Elfos de ciudad : En el centro Fernando
Fernán Gómez, con motivo de la celebración del PHotoEspaña 2014, se expone,
entre una serie de trabajos olvidé apenas salí, el Bego Antón, una fotógrafa
que se marchó a Islandia a retratar a una serie de personas que creían en los
elfos. Según se cuenta en las explicaciones, allí es fácil encontrarse con
alguien que asegure que tiene la capacidad de verlos.
Me hubiera gustado que una serie
con ese toque de humor se hubiera realizado en Madrid. No solo por el reclamo
publicitario de vender la ciudad como el lugar que los elfos eligen para vivir,
lo que sería un argumento original para intentar otra vez ser sede olímpica, sino
porque eso me haría más fácil creer en ellos.
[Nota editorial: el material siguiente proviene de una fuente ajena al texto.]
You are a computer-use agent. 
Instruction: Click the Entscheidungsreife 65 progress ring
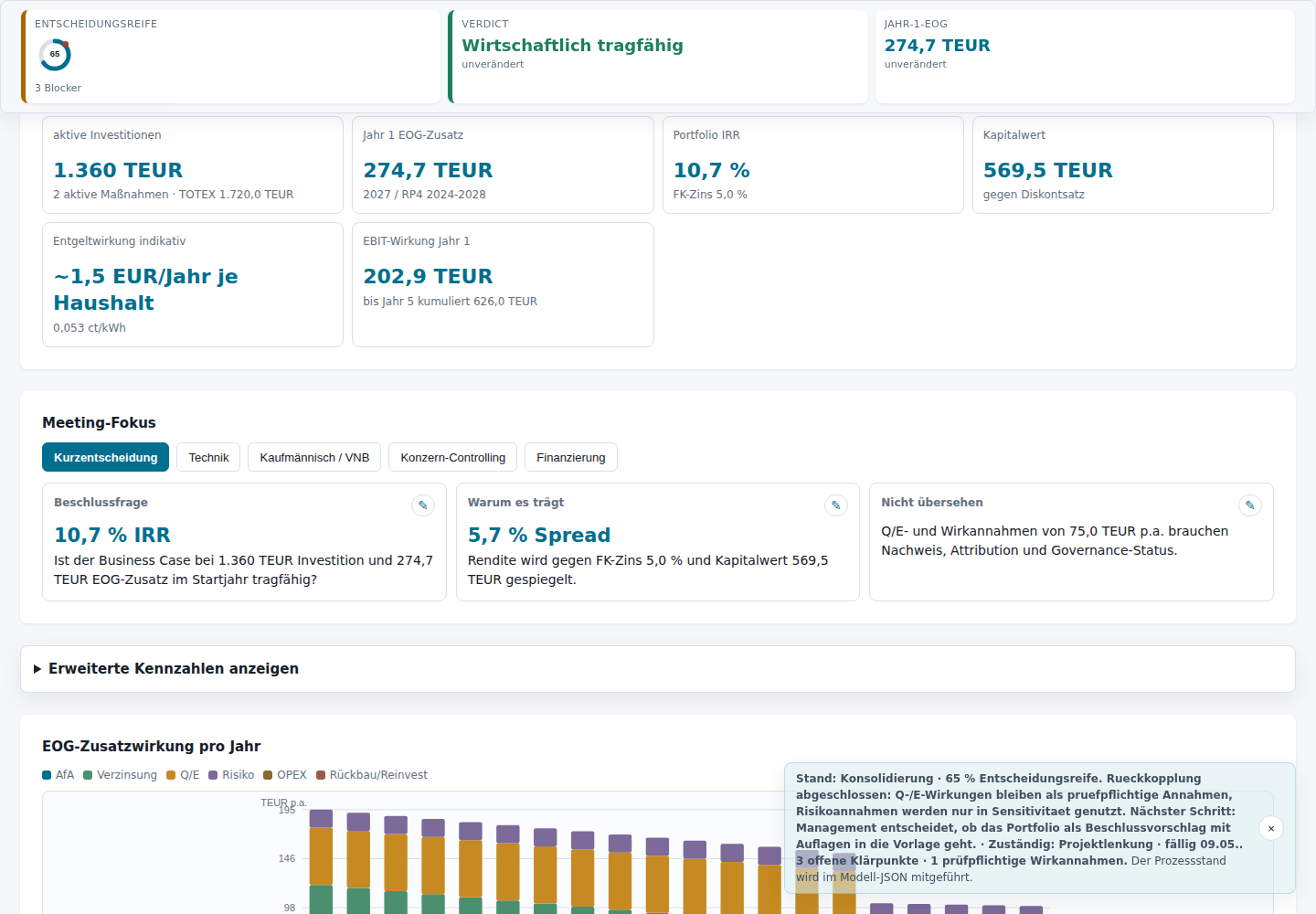pos(55,55)
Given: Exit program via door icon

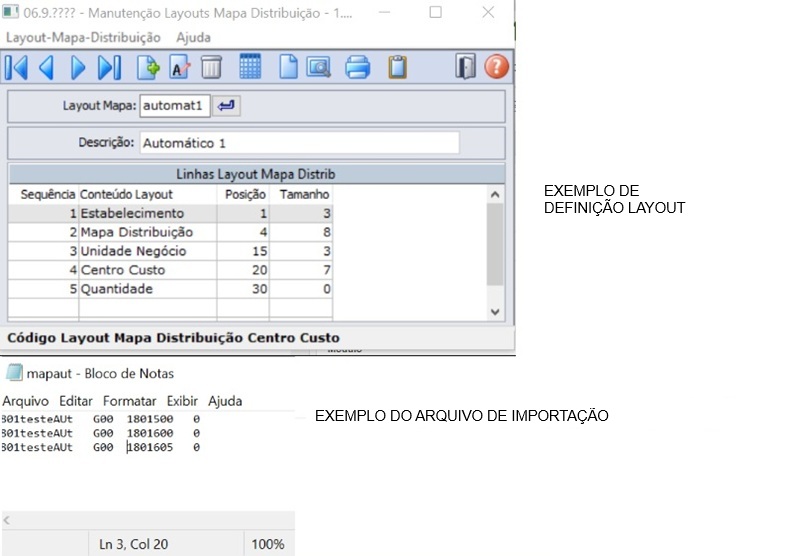Looking at the screenshot, I should [x=465, y=67].
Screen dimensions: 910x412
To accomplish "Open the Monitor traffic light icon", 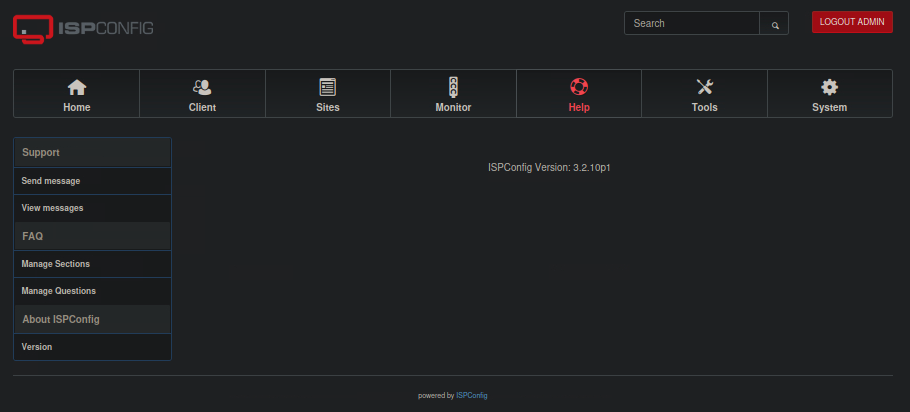I will (453, 87).
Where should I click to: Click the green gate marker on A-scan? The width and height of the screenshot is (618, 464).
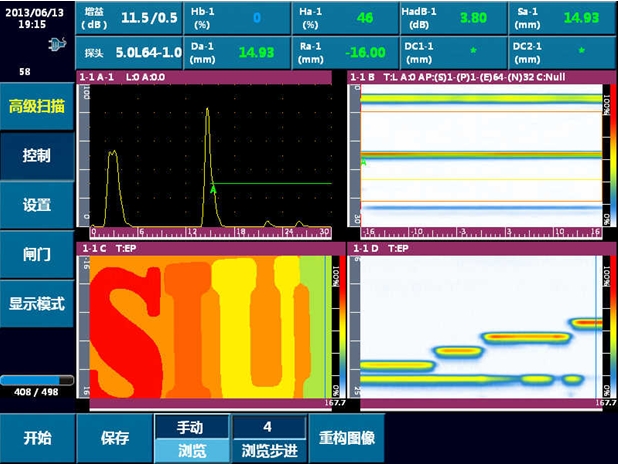(213, 188)
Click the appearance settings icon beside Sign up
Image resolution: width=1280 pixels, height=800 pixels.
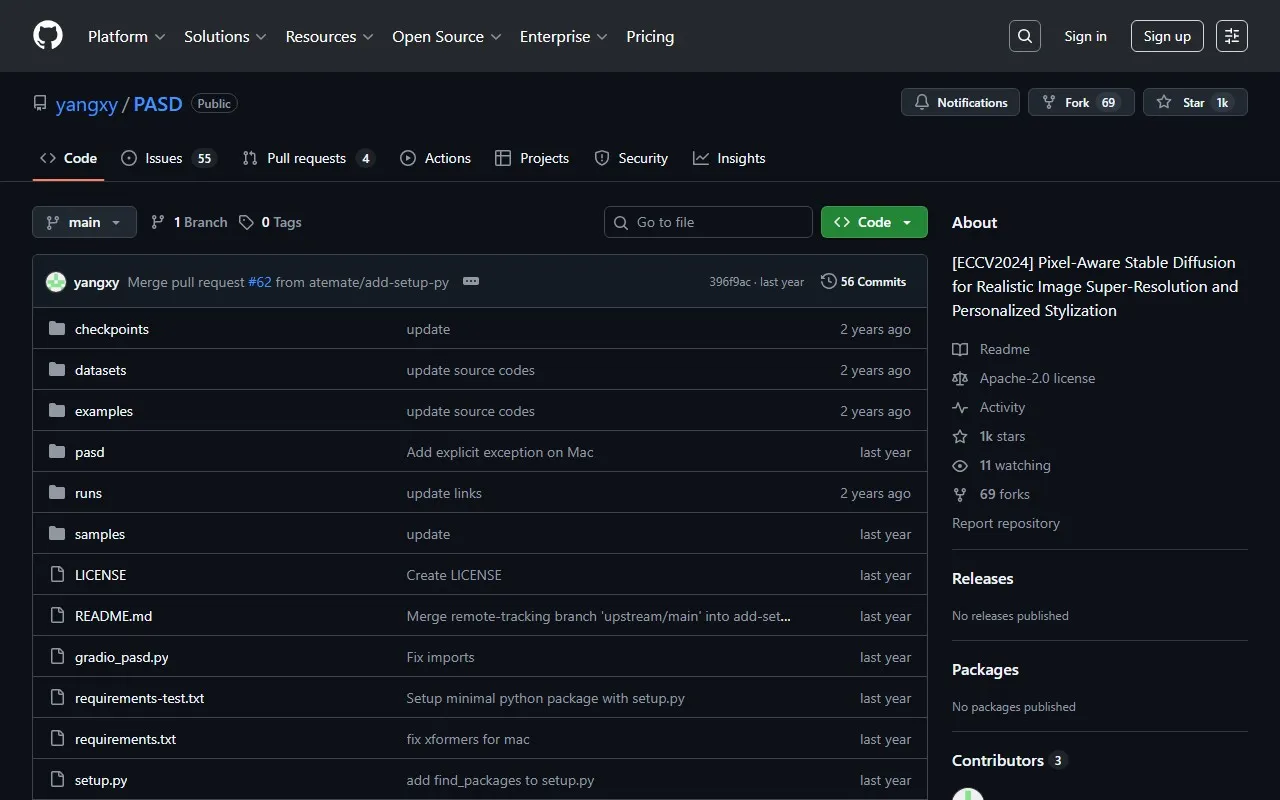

Me vuelvo un poco escéptico con
estas manifestaciones de lo sobrenatural que solo se producen en ciertos
lugares, a ciertas horas, bajo determinadas circunstancias lunares. Si lo
sobrenatural existe, también debería tener su propia spin-off en esa serie de
elfos que, atraídos por los rumores, por la curiosidad, o por cierto cansancio
por lo bucólico y pastoril, deciden emigrar a una gran ciudad y conocer mundo.
Reconozco que, de entrada, Madrid
tal vez no sea el mejor de los destinos para los elfos, pero tampoco conviene
descartarla. Estoy seguro de que, con el tiempo, encontrarían dónde vivir y, ya
establecidos, podrían manifestarse al vendedores de castañas de la Plaza de
España, al que controla la entrada en el Bernabéu, al que conduce un autobús de
la línea 42, a la que entrega hamburguesas en el McDonald´s de Plaza Norte, a
la que hace las camas en una planta del hospital de Moncloa, a la que empuja el
carrito de una anciana por la calle Fuencarral o a la que te mira fijamente al
bajar por Montera. Al que vive en Islandia, ya le basta con ese paisaje y con
los discos de Björk para alcanzar en poco tiempo un nivel místico que a los de
Madrid nos puede llevar toda una vida vislumbrar: que los elfos se pasen para
echarnos una mano.
Y si, a pesar de esa buena energía
que se les supone, la ciudad a veces se les cae encima y sienten la tentación
de volver a Islandia, a lo suyo, sea lo que sea, siempre pueden subirse a la
terraza del bar de copas que hay en la Plaza de la Luna y, con los pies metidos
en la piscina de agua tranquilas, relajarse y recuperar algo de optimismo
viendo cómo atardece. Puede que para ellos no sea gran cosa, pero para los
demás supone uno de esos momentos en los que, de acercarse una fotógrafa a
nosotros, seríamos capaces, con una copa en la mano, de hablarle de cualquier
presencia sobre la que nos interrogara.